Posted on Jun 23, 2006

Some professors impress students inside the classroom, and others make their mark by giving to students after classes have ended. Professor Emeritus Twitty J. Styles, who taught biology at Union from 1965 to 1997, did both.

To pay tribute to their beloved teacher and mentor, Trustees Fred Pressley Jr. '75 and Estelle Cooke-Sampson '74 helped establish the Twitty J. Styles Scholarship in 2003.

“He was not only a fabulous professor,” said Pressley, “but he was instrumental in encouraging students to pursue the sciences. People respected him and looked up to him.”

It was well-known that Styles' commitment to students continued long after each of his classes was dismissed. At biology club meetings, on field trips and during the countless meals he and his wife, Constance, shared with students at his home, he repeated this message.
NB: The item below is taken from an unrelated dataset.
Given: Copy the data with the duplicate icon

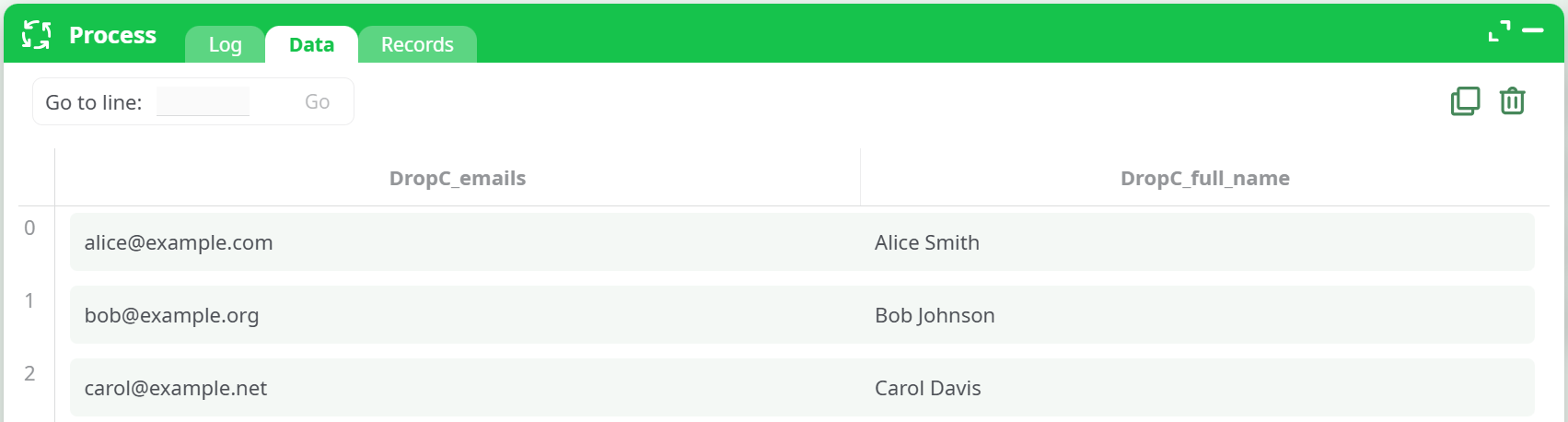Looking at the screenshot, I should click(1465, 101).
“I always told them, ‘Stay with it, you can do the work, put your studies first, and do what you're capable of doing,' says Styles. “They needed to know that someone cared about them and somebody wanted them to succeed. That's what I've tried to convey all these years.”

Pressley, an attorney, and Cooke-Sampson, a physician, are just two of many Union undergraduates who have treasured and valued Styles' guidance over the years.
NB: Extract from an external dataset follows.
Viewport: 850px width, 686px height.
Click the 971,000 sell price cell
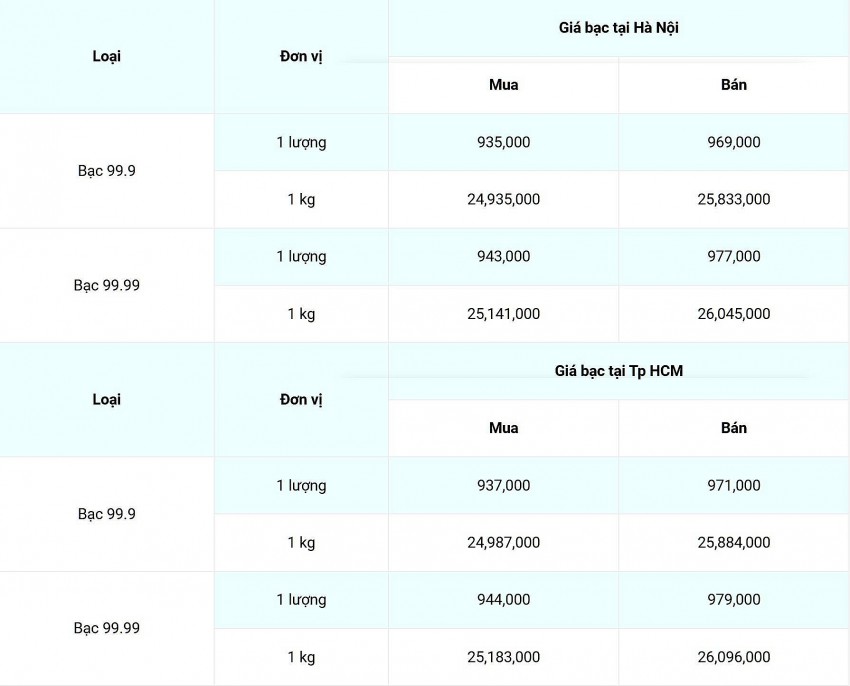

Styles, who received the Faculty Meritorious Service Award from the Alumni Council for his many years of teaching and guiding pre-med and biology students, has been invited to some 20 graduate school commencements and about half as many weddings. He also continues to receive a steady stream of family photos and friendly phone calls from those whose lives he's touched.
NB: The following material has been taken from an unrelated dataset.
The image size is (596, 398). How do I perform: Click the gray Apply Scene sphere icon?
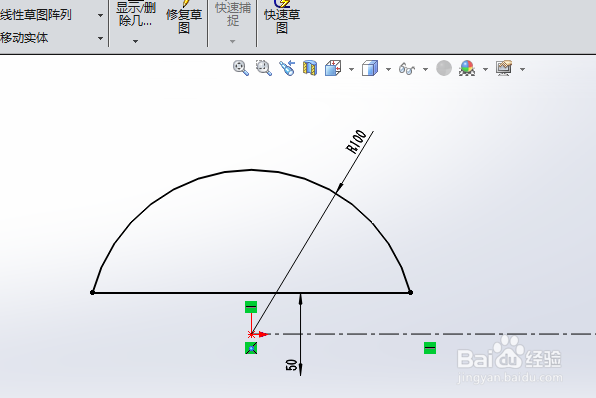(444, 68)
Some former students have contributed to the Styles scholarship, given annually to students, especially biology majors, with financial need.

He adds this plug for giving: More former students and other alumni should kick in funds “so that my spirit and what I want for my students will live on even after I'm gone.

“The best measure of a professor's success is how a student feels about you,” he says. ‘Your student is your final product. They and their success are the final judges of who you are and what you did for them.”